Given problem:
Starting with the line that contains "You are a GUI" and going on through the line that contains "(x=32, y=165)", write these lines out again, requests included, and shift every coordinate in the answers by adding -109 to it. Leave the pictures out of your answer.
▬▬▬▬▬▬▬▬▬▬
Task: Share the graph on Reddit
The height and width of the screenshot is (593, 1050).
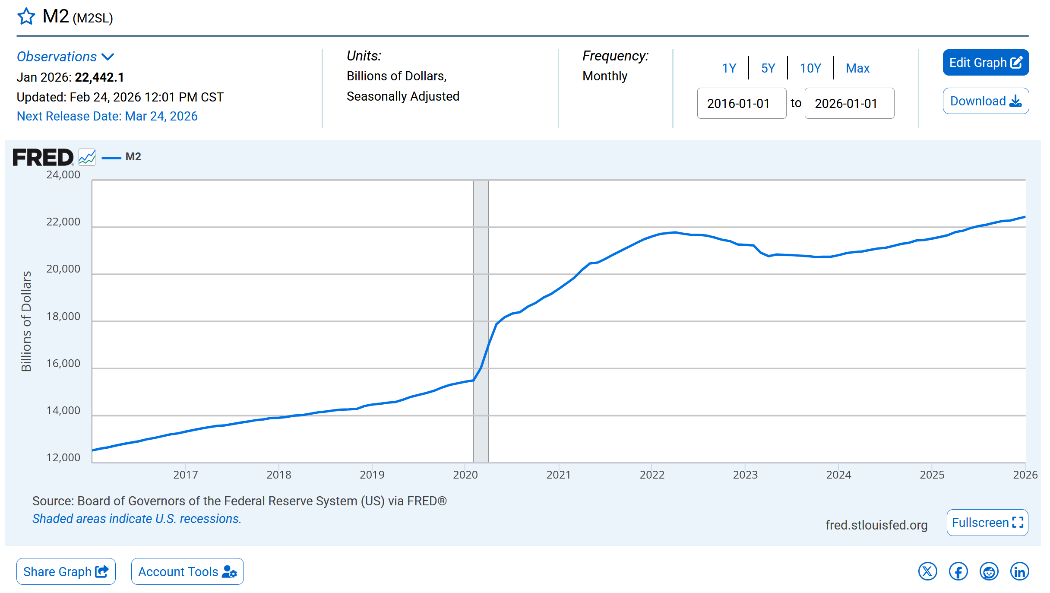Action: pyautogui.click(x=989, y=571)
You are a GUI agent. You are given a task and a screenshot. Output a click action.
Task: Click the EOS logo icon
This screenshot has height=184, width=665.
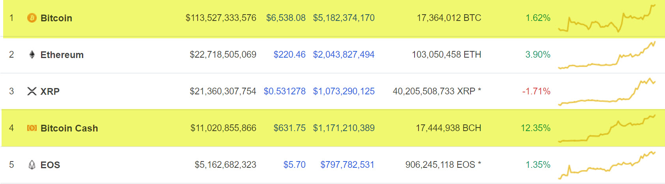(x=32, y=165)
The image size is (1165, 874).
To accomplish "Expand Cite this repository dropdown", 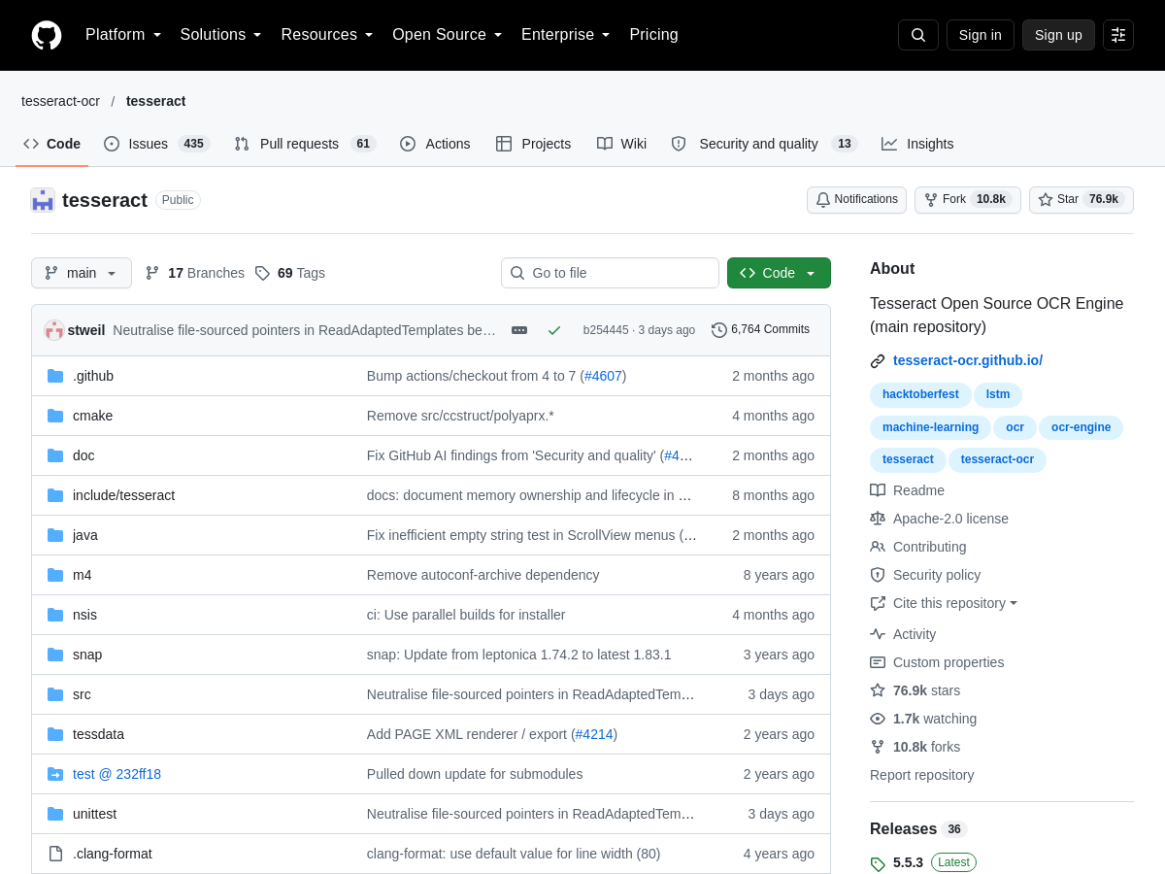I will tap(945, 603).
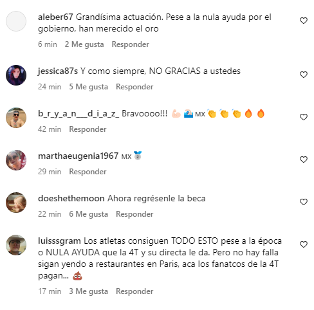
Task: Reply to jessica87s's comment
Action: [134, 87]
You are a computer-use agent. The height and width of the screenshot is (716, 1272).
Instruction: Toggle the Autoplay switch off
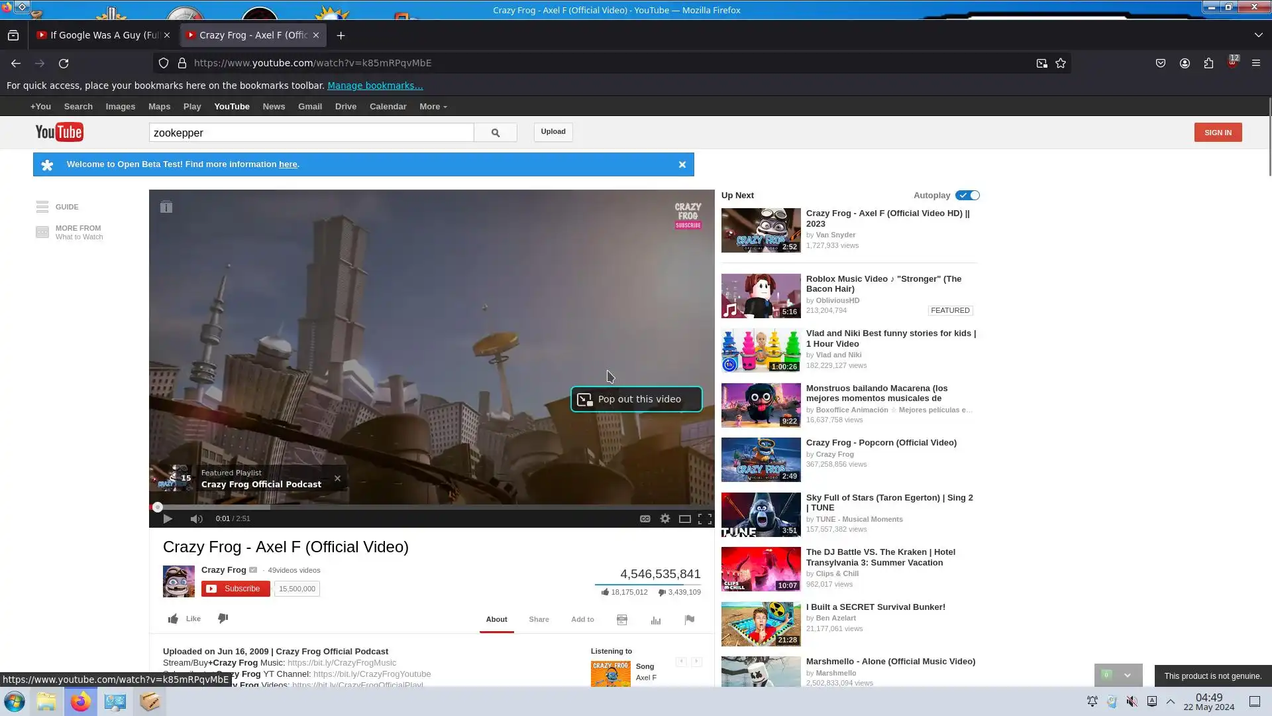[x=967, y=196]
▬▬▬▬▬▬▬▬▬▬
Solution to the exercise:
You are a GUI agent. You are given a task and a screenshot. Output a click action.
Task: Click the EOS logo icon
This screenshot has height=184, width=665.
(x=-77, y=56)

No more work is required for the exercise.